* [Input data]:
┏━━

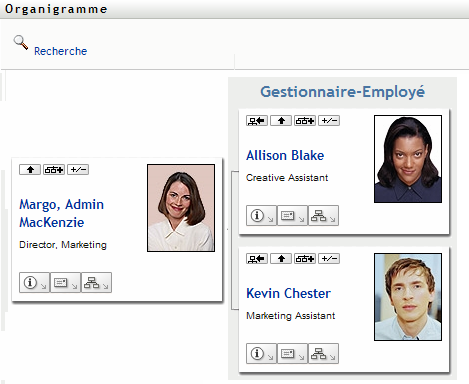Toggle +/- expand on Kevin Chester card
Viewport: 469px width, 384px height.
pos(329,259)
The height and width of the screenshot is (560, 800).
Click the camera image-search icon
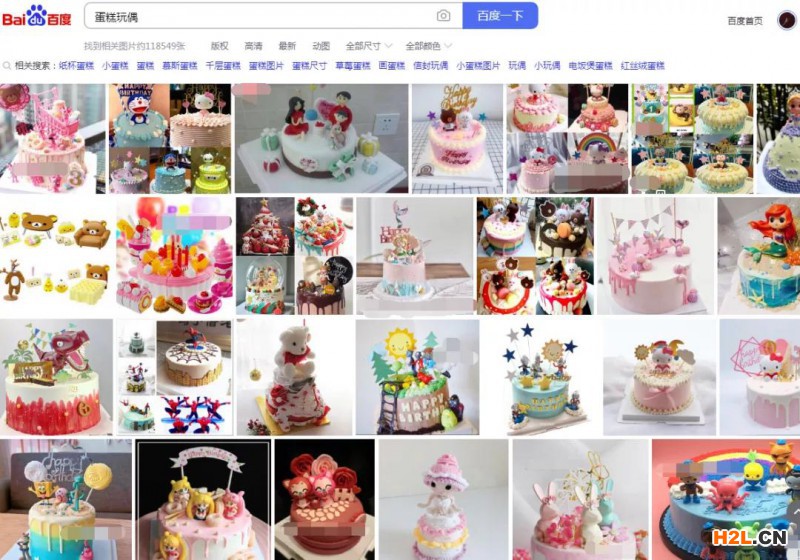pyautogui.click(x=443, y=16)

┗━━

* [What this task involves]: Given the listing above, return exactly, and only, the lines from the line with "The height and" through its final line, both included, with the pictures removed.

* [Response box]:
The height and width of the screenshot is (560, 800).
Click the camera image-search icon
pyautogui.click(x=443, y=16)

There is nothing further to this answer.